NANO-FET SEMICONDUCTOR DEVICE AND METHOD OF FORMING

Organization Name

TAIWAN SEMICONDUCTOR MANUFACTURING COMPANY, LTD.

Inventor(s)

Li-Chi Yu of Jhubei (TW)

Cheng-I Chu of Taipei (TW)

Chia-Hsuan Wang of Hsinchu (TW)

Chen-Fong Tsai of Hsinchu (TW)

Huicheng Chang of Tainan (TW)

Yee-Chia Yeo of Hsinchu (TW)

NANO-FET SEMICONDUCTOR DEVICE AND METHOD OF FORMING - A simplified explanation of the abstract

This abstract first appeared for US patent application 18151761 titled 'NANO-FET SEMICONDUCTOR DEVICE AND METHOD OF FORMING

Simplified Explanation

The abstract describes a patent application for nanostructure devices and methods of forming them. The innovation involves a treatment process that expands a sidewall spacer material and closes a seam in the material after deposition. This is achieved through oxygen plasma treatment, which not only expands the material but also crosslinks the open seam to form a closed seam. This treatment process results in a lower k-value (a measure of dielectric constant) and decreased density of the material.
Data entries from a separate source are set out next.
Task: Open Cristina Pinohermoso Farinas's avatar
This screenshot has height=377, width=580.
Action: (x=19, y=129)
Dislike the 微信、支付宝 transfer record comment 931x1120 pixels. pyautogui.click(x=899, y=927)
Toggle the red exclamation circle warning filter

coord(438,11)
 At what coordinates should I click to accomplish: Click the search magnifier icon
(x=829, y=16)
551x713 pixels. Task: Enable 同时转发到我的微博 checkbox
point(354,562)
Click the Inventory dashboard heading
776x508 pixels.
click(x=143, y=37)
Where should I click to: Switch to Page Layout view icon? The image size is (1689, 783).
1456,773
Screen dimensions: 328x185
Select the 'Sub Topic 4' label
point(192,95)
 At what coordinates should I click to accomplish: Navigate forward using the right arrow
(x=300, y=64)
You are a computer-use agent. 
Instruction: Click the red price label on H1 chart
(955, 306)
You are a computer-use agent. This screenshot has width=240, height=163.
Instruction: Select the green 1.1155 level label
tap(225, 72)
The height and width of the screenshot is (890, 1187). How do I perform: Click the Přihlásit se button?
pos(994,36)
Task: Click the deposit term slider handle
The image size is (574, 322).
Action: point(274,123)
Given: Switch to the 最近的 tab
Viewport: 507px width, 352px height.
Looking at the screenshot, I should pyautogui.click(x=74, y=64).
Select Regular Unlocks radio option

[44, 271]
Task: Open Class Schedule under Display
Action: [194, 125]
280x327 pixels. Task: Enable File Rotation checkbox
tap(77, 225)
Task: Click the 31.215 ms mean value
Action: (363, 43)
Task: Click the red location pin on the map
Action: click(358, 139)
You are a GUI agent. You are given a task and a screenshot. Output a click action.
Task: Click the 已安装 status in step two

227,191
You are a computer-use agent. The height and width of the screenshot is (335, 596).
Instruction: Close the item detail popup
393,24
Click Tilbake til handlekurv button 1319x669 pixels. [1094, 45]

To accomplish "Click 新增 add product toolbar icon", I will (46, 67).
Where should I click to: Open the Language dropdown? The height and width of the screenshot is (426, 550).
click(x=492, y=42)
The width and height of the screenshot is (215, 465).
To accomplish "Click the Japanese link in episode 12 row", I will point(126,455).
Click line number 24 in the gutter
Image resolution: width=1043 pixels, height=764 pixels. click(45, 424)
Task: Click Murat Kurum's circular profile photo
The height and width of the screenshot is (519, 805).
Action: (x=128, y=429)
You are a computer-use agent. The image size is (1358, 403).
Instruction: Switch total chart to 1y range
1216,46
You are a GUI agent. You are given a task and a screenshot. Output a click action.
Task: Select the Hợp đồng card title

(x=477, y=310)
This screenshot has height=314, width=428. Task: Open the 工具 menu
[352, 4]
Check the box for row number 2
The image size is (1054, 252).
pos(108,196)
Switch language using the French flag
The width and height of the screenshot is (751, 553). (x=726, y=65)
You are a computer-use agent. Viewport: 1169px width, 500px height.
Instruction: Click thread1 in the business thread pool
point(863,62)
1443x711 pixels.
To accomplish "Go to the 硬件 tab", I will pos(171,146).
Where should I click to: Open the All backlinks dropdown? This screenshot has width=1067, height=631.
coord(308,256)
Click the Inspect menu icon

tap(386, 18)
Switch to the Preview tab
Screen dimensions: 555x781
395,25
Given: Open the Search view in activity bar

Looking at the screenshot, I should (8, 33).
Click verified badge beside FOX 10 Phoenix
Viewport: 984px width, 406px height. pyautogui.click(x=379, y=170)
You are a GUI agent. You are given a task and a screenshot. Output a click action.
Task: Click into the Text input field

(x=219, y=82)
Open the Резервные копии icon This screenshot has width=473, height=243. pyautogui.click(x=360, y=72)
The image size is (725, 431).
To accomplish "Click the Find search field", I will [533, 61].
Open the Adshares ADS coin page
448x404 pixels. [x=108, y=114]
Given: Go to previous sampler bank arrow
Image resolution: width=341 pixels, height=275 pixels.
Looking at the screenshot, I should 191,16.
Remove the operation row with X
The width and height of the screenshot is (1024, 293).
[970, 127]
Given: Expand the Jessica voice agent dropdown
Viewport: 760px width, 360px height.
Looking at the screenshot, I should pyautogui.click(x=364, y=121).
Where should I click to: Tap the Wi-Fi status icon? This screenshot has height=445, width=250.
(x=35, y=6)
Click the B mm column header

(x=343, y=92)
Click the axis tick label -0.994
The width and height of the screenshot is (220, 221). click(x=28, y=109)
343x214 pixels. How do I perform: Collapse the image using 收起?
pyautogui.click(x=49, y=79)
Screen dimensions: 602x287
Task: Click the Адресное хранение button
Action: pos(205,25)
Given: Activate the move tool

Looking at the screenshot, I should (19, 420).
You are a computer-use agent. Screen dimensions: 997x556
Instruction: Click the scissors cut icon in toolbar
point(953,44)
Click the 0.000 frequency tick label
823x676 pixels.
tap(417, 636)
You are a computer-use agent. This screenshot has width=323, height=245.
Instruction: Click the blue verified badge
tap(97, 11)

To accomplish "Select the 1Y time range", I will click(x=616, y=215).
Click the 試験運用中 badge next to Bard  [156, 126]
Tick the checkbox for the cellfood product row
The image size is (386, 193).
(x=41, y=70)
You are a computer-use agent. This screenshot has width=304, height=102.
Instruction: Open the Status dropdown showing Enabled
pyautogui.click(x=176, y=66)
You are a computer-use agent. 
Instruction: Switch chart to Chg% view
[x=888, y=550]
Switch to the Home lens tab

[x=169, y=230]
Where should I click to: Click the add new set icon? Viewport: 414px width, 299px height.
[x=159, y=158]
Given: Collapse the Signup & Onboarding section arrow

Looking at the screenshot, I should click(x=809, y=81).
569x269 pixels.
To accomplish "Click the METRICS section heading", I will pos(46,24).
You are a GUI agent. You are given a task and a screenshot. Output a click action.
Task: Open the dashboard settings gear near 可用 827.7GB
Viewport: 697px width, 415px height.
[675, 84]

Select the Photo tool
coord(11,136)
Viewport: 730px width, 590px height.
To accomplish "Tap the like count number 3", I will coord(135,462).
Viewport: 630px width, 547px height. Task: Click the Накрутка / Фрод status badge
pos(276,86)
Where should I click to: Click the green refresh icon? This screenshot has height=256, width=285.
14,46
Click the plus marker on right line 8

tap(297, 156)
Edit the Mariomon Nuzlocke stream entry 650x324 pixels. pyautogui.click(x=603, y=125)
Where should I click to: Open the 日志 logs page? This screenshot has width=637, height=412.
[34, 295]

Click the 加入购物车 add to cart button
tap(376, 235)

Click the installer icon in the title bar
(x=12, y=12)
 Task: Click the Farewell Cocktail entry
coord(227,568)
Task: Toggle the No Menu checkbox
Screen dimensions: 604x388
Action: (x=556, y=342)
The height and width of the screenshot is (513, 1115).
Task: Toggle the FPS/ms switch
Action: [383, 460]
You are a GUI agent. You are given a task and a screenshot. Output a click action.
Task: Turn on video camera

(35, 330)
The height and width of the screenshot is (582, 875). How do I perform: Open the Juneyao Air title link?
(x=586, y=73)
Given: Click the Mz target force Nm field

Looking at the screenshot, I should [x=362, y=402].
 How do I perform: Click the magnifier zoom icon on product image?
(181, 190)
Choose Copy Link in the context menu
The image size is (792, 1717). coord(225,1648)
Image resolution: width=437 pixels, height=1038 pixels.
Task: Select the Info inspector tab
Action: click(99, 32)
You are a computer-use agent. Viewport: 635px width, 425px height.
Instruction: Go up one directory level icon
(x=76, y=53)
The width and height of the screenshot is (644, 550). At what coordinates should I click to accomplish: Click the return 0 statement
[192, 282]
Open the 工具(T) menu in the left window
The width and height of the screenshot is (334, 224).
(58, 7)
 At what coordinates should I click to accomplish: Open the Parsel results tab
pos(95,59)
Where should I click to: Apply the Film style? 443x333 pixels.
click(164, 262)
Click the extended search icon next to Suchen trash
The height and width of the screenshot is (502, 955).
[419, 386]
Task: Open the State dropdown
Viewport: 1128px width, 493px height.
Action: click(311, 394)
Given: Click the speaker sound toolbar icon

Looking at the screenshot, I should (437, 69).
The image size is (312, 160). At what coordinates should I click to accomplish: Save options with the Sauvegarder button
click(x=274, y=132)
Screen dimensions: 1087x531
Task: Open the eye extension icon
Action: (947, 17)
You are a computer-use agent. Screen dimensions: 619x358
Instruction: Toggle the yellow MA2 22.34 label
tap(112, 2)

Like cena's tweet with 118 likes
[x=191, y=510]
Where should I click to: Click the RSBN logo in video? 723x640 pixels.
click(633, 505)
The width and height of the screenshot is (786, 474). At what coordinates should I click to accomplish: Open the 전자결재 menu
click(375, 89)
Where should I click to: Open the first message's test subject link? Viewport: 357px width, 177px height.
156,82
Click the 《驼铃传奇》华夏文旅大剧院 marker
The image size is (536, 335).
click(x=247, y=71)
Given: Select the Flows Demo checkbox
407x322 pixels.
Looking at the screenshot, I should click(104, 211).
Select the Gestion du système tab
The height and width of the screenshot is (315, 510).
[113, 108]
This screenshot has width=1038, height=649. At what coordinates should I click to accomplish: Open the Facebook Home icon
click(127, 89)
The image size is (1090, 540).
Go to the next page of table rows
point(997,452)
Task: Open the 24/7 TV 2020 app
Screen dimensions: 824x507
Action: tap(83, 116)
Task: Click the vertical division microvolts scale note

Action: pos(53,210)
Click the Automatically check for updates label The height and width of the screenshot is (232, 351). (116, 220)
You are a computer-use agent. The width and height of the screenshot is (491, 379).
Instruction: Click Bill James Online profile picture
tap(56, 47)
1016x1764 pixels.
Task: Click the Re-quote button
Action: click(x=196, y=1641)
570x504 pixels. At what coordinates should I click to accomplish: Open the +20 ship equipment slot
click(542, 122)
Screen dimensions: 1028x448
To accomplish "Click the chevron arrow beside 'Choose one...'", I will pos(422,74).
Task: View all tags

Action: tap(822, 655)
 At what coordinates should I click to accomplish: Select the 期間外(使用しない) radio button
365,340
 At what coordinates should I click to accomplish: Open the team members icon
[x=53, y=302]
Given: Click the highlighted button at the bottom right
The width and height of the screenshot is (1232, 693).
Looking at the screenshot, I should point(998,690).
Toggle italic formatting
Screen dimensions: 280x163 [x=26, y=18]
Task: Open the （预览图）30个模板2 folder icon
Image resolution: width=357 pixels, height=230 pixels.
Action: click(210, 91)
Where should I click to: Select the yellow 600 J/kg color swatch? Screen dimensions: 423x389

• Nanostructure devices and methods of forming them
• Treatment process to expand sidewall spacer material and close a seam
• Oxygen plasma treatment used to expand the material and crosslink the seam
• Results in lower k-value and decreased density of the material

Potential Applications

The technology described in this patent application has potential applications in various fields, including:

• Semiconductor industry: The nanostructure devices and methods can be used in the fabrication of advanced semiconductor devices, such as transistors and integrated circuits.
• Nanoelectronics: The lower k-value and decreased density of the material can enhance the performance and efficiency of nanoelectronic devices.
• Optoelectronics: The treatment process can be applied to nanostructures used in optoelectronic devices, such as light-emitting diodes (LEDs) and photodetectors, improving their functionality.

Problems Solved

The technology addresses several problems in the fabrication of nanostructure devices, including:

• Seam formation: The treatment process effectively closes open seams in the sidewall spacer material, ensuring the structural integrity of the nanostructures.
• High k-value: The lower k-value achieved through the treatment process reduces the dielectric constant of the material, minimizing unwanted capacitance and improving device performance.
• High density: The decreased density of the material helps to reduce the overall weight and size of the nanostructure devices, making them more compact and portable.

Benefits

The technology offers several benefits for nanostructure devices and their fabrication:

• Improved structural integrity: The closed seams in the sidewall spacer material enhance the durability and reliability of the nanostructures.
• Enhanced device performance: The lower k-value of the material reduces unwanted capacitance, leading to improved signal transmission and overall device performance.
• Compact and lightweight design: The decreased density of the material allows for smaller and lighter nanostructure devices, making them more suitable for portable applications.

Original Abstract Submitted

Embodiments include nanostructure devices and methods of forming nanostructure devices which include a treatment process to expand a sidewall spacer material to close a seam in the sidewall spacer material after deposition. The treatment process includes oxygen plasma treatment to expand the sidewall spacer material and crosslink the open seam to form a closed seam, lower k-value, and decrease density.